Cuando la secretaria confederal de la CES, Esther Lynch, pronunció aquellas palabras, todas y todos nos sentimos repentinamente transportados a un escenario gélido, muy al norte de Bruselas y del Edificio Internacional de los Sindicatos, donde celebrábamos el 1 de mayo en el marco de un modesto acto festivo. Fue escuchar aquellas palabras y oír el viento golpeando las pieles de la yurta entre el relincho nervioso de los caballos. ‘El invierno llega’, había advertido bromeando la sindicalista irlandesa, y a todos/as nos vino la misma imagen a la cabeza: Un ejército de muertos abalanzándose sobre nosotros, superando el muro de golpe, trayendo una nueva crisis, aún más implacable que la de 2008, más intensa y de mayor profundidad.
Se empiezan a oír con mayor insistencia voces que sitúan el fin de la fase de crecimiento a medio plazo. El especialista en metáforas climatológicas, el Fondo Monetario Internacional, propone en su último informe fiscal (Abril 2018:
Capitalizar en buenos tiempos), no sin cierta flema, que es hora de ahorrar para un día lluvioso.

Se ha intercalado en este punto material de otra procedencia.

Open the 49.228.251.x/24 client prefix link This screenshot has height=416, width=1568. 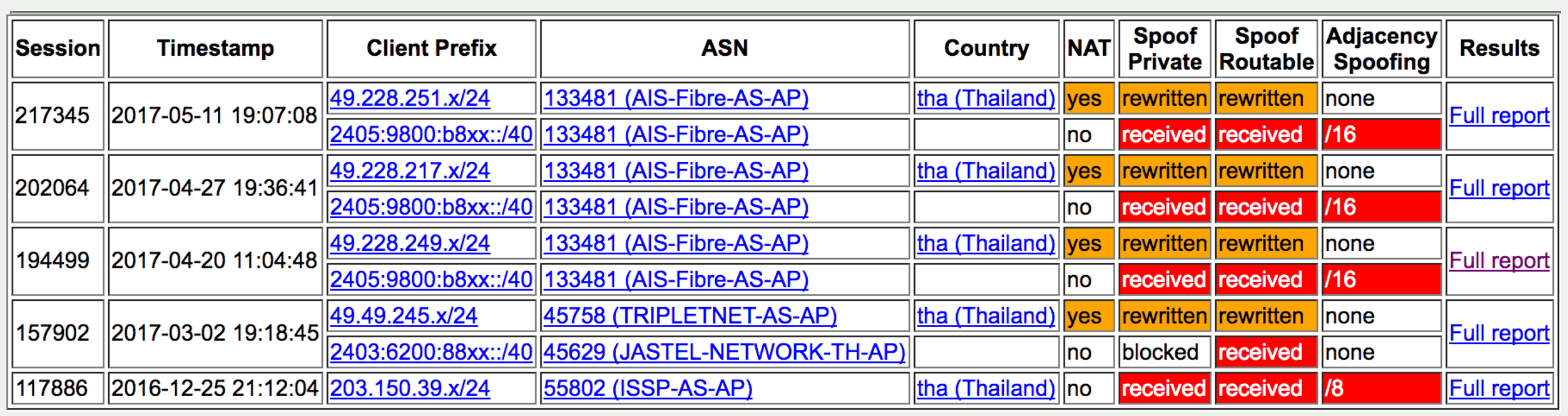[x=409, y=99]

Receta así que aprovechemos el crecimiento para iniciar una fase de consolidación fiscal, ampliando y mejorando las bases, con tal de disponer de medios financieros para atajar la deuda pública e invertir en la economía productiva, en el empleo, la salud y la educación. Lo de la lluvia resulta apacible, casi evocador, pero no nos distrae de la visión de esa mirada azul, glacial, que lucen los caminantes blancos.
Estos se han vuelto a parapetar, al parecer, en las oficinas del Banco Mundial, y se han llevado por delante, como primer muerto, al anterior economista jefe Paul Romer, que se atrevió a cuestionar la parcialidad y neutralidad política del ranking de competitividad de la institución. Su relevo, el búlgaro Simeon Djankov, recupera para el BM la perspectiva desreguladora que se impuso hasta 2009, bajo el tótem financiero de que la regulación laboral frena empleo, crecimiento e inversión. A pesar de haber revisado ya estos postulados, el Banco Mundial vuelve a ellos y pone de nuevo en pie de guerra su ejército de momias contables, de cadáveres políticos y de apolillados economistas, para que se lancen sobre nuestro futuro inmediato.
La criatura, el ‘
Informe de Desarrollo Mundial 2019: La naturaleza cambiante del trabajo’, ha sido engendrada muy al norte, al margen de cualquier diálogo con sindicalistas o trabajadores, excluidos de un texto que tiene la temperatura social de un palito de merluza y la empatía de un verdugo de pro. Los capítulos más sangrantes son sin duda el 6 y el 7 dedicados a la transformación de las instituciones del mundo del trabajo y a la actualización del contrato social. Se trata en definitiva de armonizar a la baja, equiparando a todos los trabajadores en la economía informal, y substituyendo la sociedad del bienestar por una sociedad de mínimos, cuyo principal pilar es una renta básica financiada con impuestos regresivos al consumo.
El que esta pesadilla se presente bajo el señuelo de un ‘contrato social’, resulta más irritante que el trote de un caballo muerto, y a nadie extraña que el informe dedique sus primeras líneas a ultrajar la memoria de Keynes y de Marx, del que estos días celebramos el 200 aniversario. La torpeza del texto, que llega a proponer incorporar al contrato social garantías para los primeros 1.000 días de la vida de los niños y niñas, y el acceso a todo un año de educación preescolar, es sin duda el producto de mentes carcomidas y muy frías. Su voracidad nos demuestra una vez más, hasta qué punto están de actualidad, marxismo y teoría crítica, y cómo para analizar la naturaleza cambiante del trabajo, no hay como el Vidriagón, eso es, abrir reflexión y debate a la necesaria naturaleza cambiante de la riqueza, y muy especialmente a la acumulación de capital.